# [Description of the task]
Retype, exactly and with nothing added, the lines from the one showing "Screen dimensions: 782x529" through the final line of the material. Omit pictures.

# [Extracted records]
*** Begin section ***
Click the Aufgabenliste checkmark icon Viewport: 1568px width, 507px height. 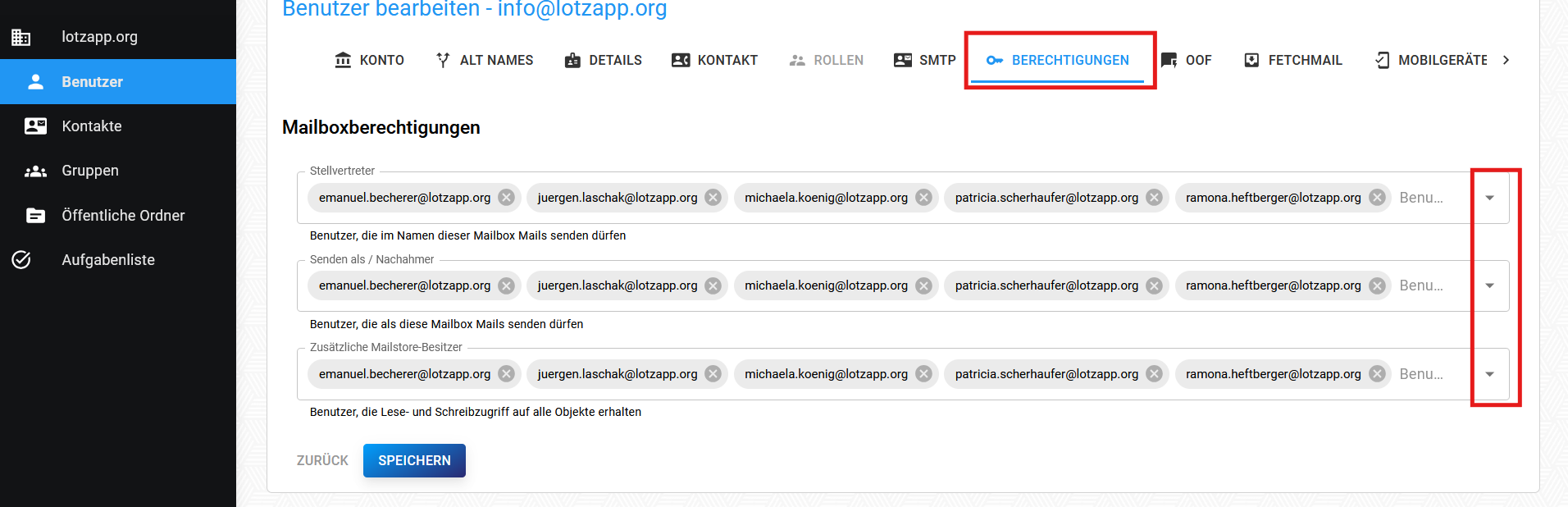(x=21, y=260)
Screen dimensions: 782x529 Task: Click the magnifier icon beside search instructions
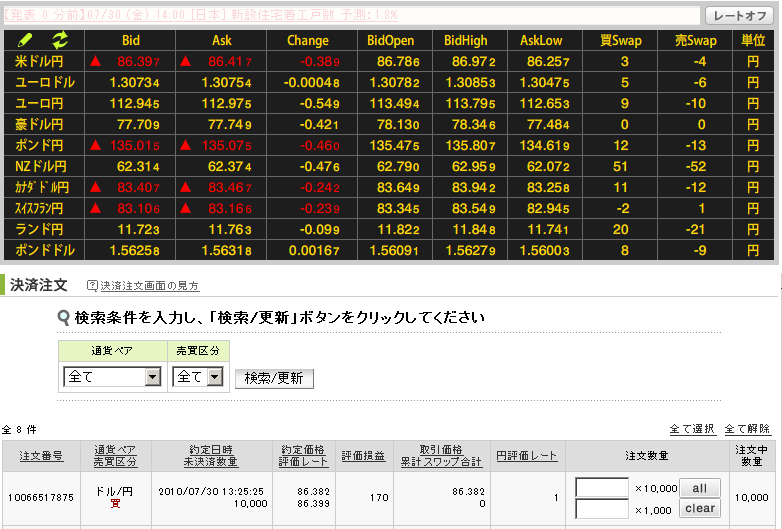tap(63, 318)
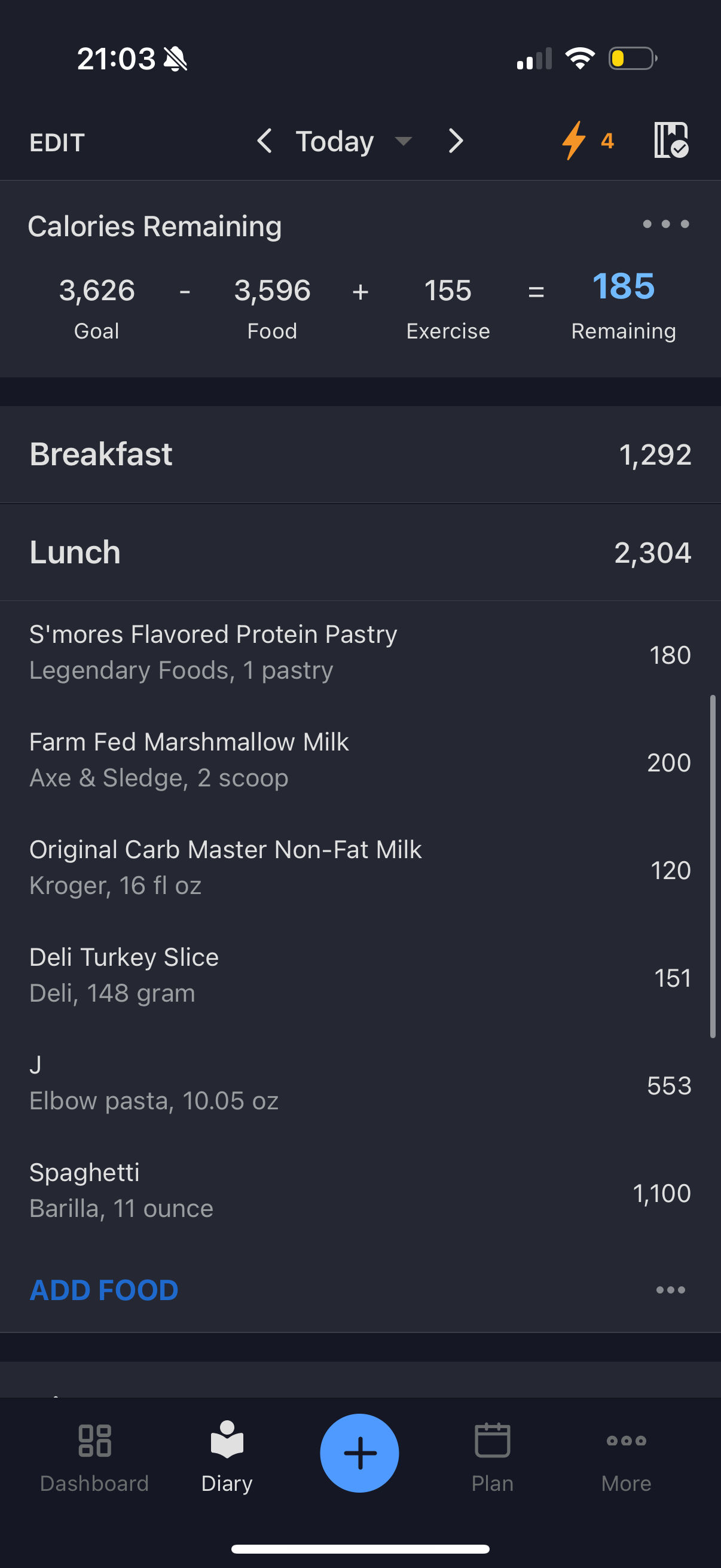Tap the Lunch meal header
Viewport: 721px width, 1568px height.
[x=360, y=552]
*** End section ***
# [Output of the task]
Screen dimensions: 782x529 Task: Click the magnifier icon beside search instructions
tap(63, 318)
Tap the Lunch meal header
Viewport: 721px width, 1568px height.
[x=360, y=552]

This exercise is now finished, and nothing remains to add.